This enormous book provides tons of ready-made Ruby code snippets for common and not-so-common problems. With books this big, I usually suspect the author of wasting words, but not this one. It just covers a ton of stuff, everything I could fathom anyone would want to use the language for, including object-oriented programming, metaprogramming, MIDI, XML, HTML, graphics, databases, persistence, internet services, web development (Ruby on Rails), web services, distributed programming, debugging, testing, optimizing, testing, packaging, automation, multitasking, multithreading, GUI, command line interfaces, C extensions, and system administration. Like I said, EVERYTHING.

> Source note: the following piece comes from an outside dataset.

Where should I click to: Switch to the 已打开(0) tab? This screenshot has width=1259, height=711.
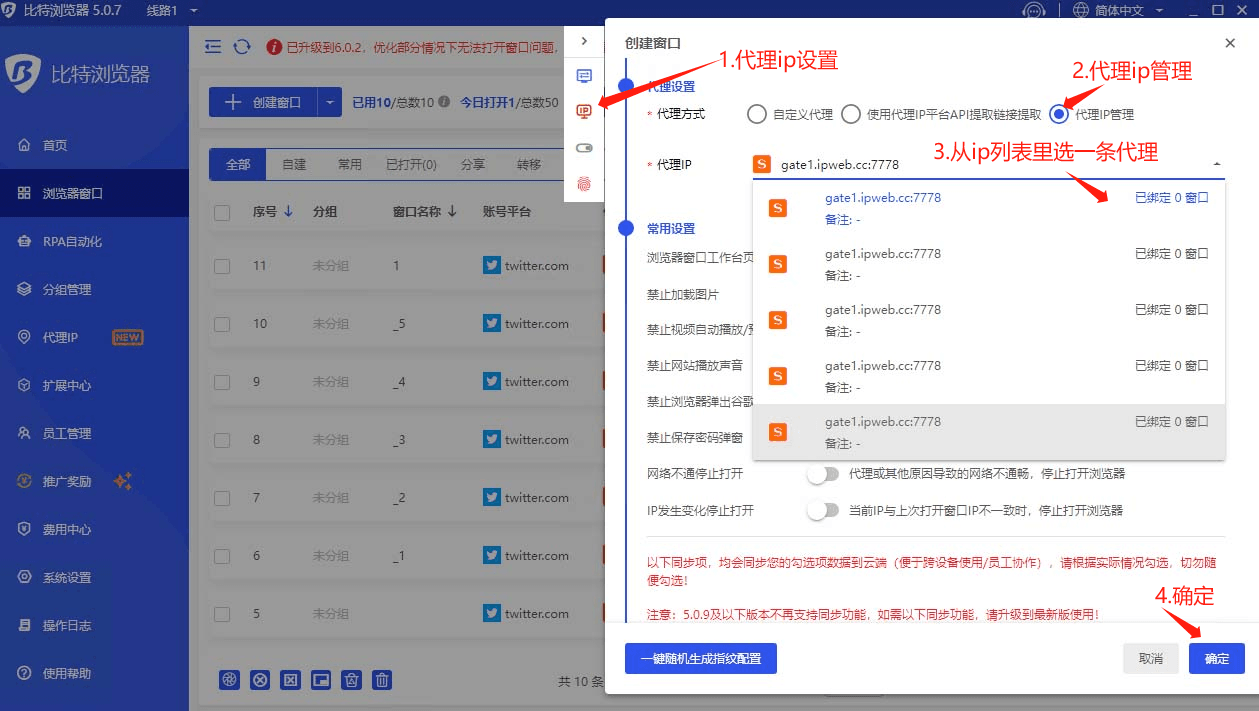click(411, 164)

Each solution also comes with a thorough discussion, which really helps you understand the solution in-depth. These "recipes" aren't intended to document everything completely, but to give you a good understanding of it, and tell you where to look for more information. They're like mini-tutorials. Plus, this book also provides fun little tricks that aren't necessarily useful, but really interesting. These are like dessert recipes.
The best part is, most everything in this book is well-written and easy to follow. Things I thought I'd already understood, this book helped me understand better, and it really got me a lot more comfortable reading Ruby code. The book is also arranged in a very logical way. I think this is the perfect reference manual, not only for syntax, but also for how to solve problems. And yet, despite its enormous size and excellence as a reference, it's also surprisingly easy to just read cover-to-cover.